Steven Byrnes comments on Alignment allows “nonrobust” decision-influences and doesn’t require robust grading

Steven Byrnes 30 Nov 2022 18:07 UTC
LW: 7 AF: 4
−1
AF
I mostly just want to repeat my comment on your last post.
I think your opposition to graders is really opposition to simple graders, that are never updated, that can’t account for non-consequentialist aspects of plans (e.g. “sketchiness”), and that are facing an extremely large search space of possibilities including out-of-the-box ones. And I think your value-vs-evaluation distinction is kinda different from graders-vs-non-graders.
So…
- For “nonrobust decision-influences can be OK”—I don’t think that’s a unique feature of not-having-a-grader. If there is a grader, but the grader is of the form “Here are a billion patterns with corresponding grades, try to pattern-match your plan to all billion of those patterns and do a weighted average”, then probably you can throw out a few of those billion patterns and the grader will still work the same.

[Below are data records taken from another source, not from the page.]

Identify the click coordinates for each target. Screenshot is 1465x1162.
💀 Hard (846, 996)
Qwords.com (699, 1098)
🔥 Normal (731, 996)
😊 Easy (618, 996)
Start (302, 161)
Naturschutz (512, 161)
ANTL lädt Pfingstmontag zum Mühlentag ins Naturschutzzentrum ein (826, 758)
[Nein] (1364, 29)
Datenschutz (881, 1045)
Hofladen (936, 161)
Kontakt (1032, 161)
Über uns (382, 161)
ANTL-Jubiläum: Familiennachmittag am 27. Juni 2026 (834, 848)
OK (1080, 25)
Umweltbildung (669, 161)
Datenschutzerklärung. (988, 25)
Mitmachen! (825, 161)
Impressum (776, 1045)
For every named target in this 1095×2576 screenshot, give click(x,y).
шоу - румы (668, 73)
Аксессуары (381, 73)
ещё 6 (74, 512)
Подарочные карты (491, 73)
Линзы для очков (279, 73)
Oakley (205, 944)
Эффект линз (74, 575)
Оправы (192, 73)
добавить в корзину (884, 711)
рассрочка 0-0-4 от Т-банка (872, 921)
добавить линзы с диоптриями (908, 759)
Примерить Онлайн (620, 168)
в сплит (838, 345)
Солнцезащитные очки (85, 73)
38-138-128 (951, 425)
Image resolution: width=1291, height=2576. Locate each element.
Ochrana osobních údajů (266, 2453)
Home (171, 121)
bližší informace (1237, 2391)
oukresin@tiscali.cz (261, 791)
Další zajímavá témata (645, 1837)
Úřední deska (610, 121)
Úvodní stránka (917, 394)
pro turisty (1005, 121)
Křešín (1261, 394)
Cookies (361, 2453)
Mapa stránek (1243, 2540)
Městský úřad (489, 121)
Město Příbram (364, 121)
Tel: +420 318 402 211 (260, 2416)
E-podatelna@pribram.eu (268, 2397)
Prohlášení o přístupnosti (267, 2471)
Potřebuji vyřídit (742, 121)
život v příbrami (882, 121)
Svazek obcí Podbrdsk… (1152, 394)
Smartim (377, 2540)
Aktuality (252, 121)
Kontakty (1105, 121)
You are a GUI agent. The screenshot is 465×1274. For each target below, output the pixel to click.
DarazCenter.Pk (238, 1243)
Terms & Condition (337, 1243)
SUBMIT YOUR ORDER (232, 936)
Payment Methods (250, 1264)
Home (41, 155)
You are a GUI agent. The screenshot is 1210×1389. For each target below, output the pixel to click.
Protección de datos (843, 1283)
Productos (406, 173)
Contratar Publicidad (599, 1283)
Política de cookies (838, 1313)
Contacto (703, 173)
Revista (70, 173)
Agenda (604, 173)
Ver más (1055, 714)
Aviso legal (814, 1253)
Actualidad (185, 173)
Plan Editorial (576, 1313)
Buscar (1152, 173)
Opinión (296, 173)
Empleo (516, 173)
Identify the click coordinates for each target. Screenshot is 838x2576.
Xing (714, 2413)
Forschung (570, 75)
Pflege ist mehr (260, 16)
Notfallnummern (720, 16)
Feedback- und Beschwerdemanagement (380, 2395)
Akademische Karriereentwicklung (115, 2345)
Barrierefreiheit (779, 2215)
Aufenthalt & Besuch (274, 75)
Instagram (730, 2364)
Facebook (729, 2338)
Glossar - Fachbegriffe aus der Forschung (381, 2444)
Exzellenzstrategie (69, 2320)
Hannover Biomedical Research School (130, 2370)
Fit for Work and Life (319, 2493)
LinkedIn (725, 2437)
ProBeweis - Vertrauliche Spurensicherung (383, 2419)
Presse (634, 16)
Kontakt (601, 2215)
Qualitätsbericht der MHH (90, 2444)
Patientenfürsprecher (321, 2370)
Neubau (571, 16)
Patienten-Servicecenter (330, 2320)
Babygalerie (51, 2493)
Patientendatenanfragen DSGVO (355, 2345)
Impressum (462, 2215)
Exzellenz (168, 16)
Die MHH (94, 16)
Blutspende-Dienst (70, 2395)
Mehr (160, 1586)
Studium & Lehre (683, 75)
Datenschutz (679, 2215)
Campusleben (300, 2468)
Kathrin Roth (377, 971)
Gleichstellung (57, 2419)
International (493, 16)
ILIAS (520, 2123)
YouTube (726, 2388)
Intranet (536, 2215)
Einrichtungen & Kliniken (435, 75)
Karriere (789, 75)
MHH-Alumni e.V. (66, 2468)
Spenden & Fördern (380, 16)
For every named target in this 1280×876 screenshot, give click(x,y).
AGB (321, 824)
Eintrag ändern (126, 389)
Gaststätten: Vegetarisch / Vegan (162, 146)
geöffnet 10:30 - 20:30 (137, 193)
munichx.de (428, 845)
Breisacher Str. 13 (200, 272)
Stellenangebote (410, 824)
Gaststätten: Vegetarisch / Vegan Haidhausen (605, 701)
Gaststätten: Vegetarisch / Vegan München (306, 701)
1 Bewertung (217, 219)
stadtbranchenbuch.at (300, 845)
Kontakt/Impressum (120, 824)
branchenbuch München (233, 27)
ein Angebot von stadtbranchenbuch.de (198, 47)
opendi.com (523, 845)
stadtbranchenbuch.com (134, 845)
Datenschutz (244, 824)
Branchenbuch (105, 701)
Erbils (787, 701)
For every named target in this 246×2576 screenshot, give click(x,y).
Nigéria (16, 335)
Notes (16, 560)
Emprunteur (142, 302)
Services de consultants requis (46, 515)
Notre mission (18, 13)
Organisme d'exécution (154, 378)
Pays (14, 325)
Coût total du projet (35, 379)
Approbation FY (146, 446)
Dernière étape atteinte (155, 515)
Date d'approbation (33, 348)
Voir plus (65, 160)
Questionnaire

- For “values steer optimization; they are not optimized against”—I think you’re comparing apples and oranges. Let’s say I’m a human. I want “diamonds (as understood by me)”. So I attempt to program an AGI to want “diamonds (as understood by me)”.
  - In the framework you advocate, the AGI winds up “directly” “valuing” “diamonds (as understood by the AGI)”. And this can go wrong because “diamonds (as understood by me)” may differ from “diamonds (as understood by the AGI)”. If that’s what happens, then from my perspective, the AGI “was looking for, and found, an edge-case exploit”. From the AGI’s own perspective, all it was doing was “finding an awesome out-of-the-box way to make lots of diamonds”.
  - Whereas in the grader-optimizer framework, I delegate to a grader, and the AGI does the things that increase “diamonds (as understood by the grader)”. And this can go wrong because “diamonds (as understood by me)” may differ from “diamonds (as understood by the grader)”. From my perspective, the AGI is again “looking for edge-case exploits”.
  - It’s really the same problem, but in the first case you can temporarily forget the fact that I, the programmer, exist, and then there seems not to be any conflict / exploits / optimizing-against in the system. But the conflict is still there! It’s just off-stage.
- For “Since values steer cognition, reflective agents try to avoid adversarial inputs to their own values”—Again, first of all, it’s the AGI itself that is deciding what is or isn’t adversarial, and the things that are adversarial from the perspective of the programmer might be just a great clever out-of-the-box idea from the perspective of the AGI. Second of all, I don’t think the things you’re saying are incompatible with graders, they’re just incompatible with “simple static graders”.
- TurnTrout 26 Dec 2022 18:59 UTC
  LW: 2 AF: 2
  0
  AF Parent
  Steve and I talked more, and I think the perceived disagreement stemmed from unclear writing on my part. I recently updated Don’t design agents which exploit adversarial inputs to clarify:
  ETA 12/26/22: When I write “grader optimization”, I don’t mean “optimization that includes a grader”, I mean “the grader’s output is the main/only quantity being optimized by the actor.”
  Therefore, if I consider five plans for what to do with my brother today and choose the one which sounds the most fun, I’m not a grader-optimizer relative my internal plan-is-fun? grader.
  However, if my only goal in life is to find and execute the plan which I would evaluate as being the most fun, then I would be a grader-optimizer relative to my fun-evaluation procedure.